Men's cross-country skiing

Representing Soviet Union

Olympic Games

World Championships

= Nikolay Anikin =

Soviet cross-country skier (1932–2009)

Nikolay Petrovich Anikin (Николай Петрович Аникин; also transliterated as Nikolai or Nikolaj; 25 January 1932 – 14 November 2009) was a Soviet cross-country skier who competed during the late 1950s and early 1960s, training at Dynamo in Moscow. He was born in Ishim, Tyumen Oblast, Russia, USSR.

==Medals==
He earned three medals at the Winter Olympics with two medals in the 4x10 km relay (gold: 1956, bronze: 1960) and a bronze in the 30 km (1960). He also earned a silver medal in the 4x10 km relay at the 1958 FIS Nordic World Ski Championships.

==Awards==
He was awarded Order of the Badge of Honor (1957).

==Coaching career==
In 1963 Anikin started coaching for the Soviet national junior and senior teams with whom he spent 27 years ultimately becoming head coach. He moved to Salt Lake City, UT in 1990 to coach the U.S. National Team, then to Marquette, MI to work at an Olympic training program. He settled in Duluth MN in 1994 where he coached elite, masters and junior skiers for the remainder of his career.

==Death==
Anikin died from cancer at his home in Duluth, Minnesota, aged 77.

# # # # #

Assignment » Return the part of the Nikolay Anikin text from "Soviet cross-country skier (1932–2009)" up to and including "World Ski Championships.", word for word.

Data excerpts
# # # # #

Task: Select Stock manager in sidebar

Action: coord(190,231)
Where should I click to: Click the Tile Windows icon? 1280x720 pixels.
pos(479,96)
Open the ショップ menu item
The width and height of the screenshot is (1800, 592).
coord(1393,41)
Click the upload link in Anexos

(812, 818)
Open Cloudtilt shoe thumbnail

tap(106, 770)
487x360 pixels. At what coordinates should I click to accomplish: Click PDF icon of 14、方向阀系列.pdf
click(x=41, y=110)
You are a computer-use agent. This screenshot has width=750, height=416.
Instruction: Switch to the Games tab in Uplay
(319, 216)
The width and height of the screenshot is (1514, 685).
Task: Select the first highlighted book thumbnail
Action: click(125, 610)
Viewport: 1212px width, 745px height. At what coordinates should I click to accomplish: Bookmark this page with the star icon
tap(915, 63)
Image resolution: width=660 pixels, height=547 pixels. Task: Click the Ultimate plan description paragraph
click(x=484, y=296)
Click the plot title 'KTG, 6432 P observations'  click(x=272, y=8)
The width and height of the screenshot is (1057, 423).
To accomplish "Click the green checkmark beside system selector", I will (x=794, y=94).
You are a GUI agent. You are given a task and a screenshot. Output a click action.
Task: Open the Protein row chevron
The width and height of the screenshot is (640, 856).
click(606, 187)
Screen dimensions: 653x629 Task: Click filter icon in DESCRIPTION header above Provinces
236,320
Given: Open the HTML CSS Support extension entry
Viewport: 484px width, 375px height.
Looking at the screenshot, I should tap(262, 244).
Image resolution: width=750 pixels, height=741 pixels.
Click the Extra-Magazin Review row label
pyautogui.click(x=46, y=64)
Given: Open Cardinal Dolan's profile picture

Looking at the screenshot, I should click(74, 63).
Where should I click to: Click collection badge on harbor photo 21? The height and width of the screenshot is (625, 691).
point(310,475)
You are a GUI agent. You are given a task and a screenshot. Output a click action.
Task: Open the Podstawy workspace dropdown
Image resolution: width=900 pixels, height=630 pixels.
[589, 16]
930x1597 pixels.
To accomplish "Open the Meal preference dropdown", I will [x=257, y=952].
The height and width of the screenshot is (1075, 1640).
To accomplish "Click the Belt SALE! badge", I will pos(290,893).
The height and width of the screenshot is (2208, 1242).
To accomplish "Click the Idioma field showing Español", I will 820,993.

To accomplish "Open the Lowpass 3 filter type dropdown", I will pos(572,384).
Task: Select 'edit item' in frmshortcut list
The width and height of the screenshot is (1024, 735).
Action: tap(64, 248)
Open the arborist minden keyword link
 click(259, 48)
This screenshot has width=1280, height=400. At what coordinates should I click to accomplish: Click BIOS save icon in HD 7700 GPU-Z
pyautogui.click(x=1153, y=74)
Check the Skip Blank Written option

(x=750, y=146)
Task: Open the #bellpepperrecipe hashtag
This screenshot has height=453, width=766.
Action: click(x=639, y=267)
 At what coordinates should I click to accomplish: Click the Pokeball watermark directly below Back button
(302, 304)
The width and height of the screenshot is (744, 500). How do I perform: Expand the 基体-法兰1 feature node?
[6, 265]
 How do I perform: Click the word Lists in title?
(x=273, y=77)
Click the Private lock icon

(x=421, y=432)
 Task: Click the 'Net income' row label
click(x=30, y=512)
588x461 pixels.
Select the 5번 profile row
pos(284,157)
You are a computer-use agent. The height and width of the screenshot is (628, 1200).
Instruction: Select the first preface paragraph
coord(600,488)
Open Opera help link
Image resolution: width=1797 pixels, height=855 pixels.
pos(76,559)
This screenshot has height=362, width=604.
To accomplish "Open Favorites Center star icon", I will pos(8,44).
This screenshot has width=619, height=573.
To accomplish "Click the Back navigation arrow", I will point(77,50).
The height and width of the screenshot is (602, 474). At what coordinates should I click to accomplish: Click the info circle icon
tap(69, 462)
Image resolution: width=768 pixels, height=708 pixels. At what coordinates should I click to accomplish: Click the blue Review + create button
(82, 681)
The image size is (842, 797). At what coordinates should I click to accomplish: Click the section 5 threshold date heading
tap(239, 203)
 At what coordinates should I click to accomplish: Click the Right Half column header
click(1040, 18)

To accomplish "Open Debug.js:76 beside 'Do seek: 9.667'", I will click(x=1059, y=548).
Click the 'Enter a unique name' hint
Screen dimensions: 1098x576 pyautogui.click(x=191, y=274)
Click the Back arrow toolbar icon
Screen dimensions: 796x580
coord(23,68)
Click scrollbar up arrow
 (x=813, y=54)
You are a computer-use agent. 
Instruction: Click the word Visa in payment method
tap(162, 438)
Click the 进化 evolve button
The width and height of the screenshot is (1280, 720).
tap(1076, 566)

# # # # #

Your response »
Soviet cross-country skier (1932–2009)

Nikolay Petrovich Anikin (Николай Петрович Аникин; also transliterated as Nikolai or Nikolaj; 25 January 1932 – 14 November 2009) was a Soviet cross-country skier who competed during the late 1950s and early 1960s, training at Dynamo in Moscow. He was born in Ishim, Tyumen Oblast, Russia, USSR.

==Medals==
He earned three medals at the Winter Olympics with two medals in the 4x10 km relay (gold: 1956, bronze: 1960) and a bronze in the 30 km (1960). He also earned a silver medal in the 4x10 km relay at the 1958 FIS Nordic World Ski Championships.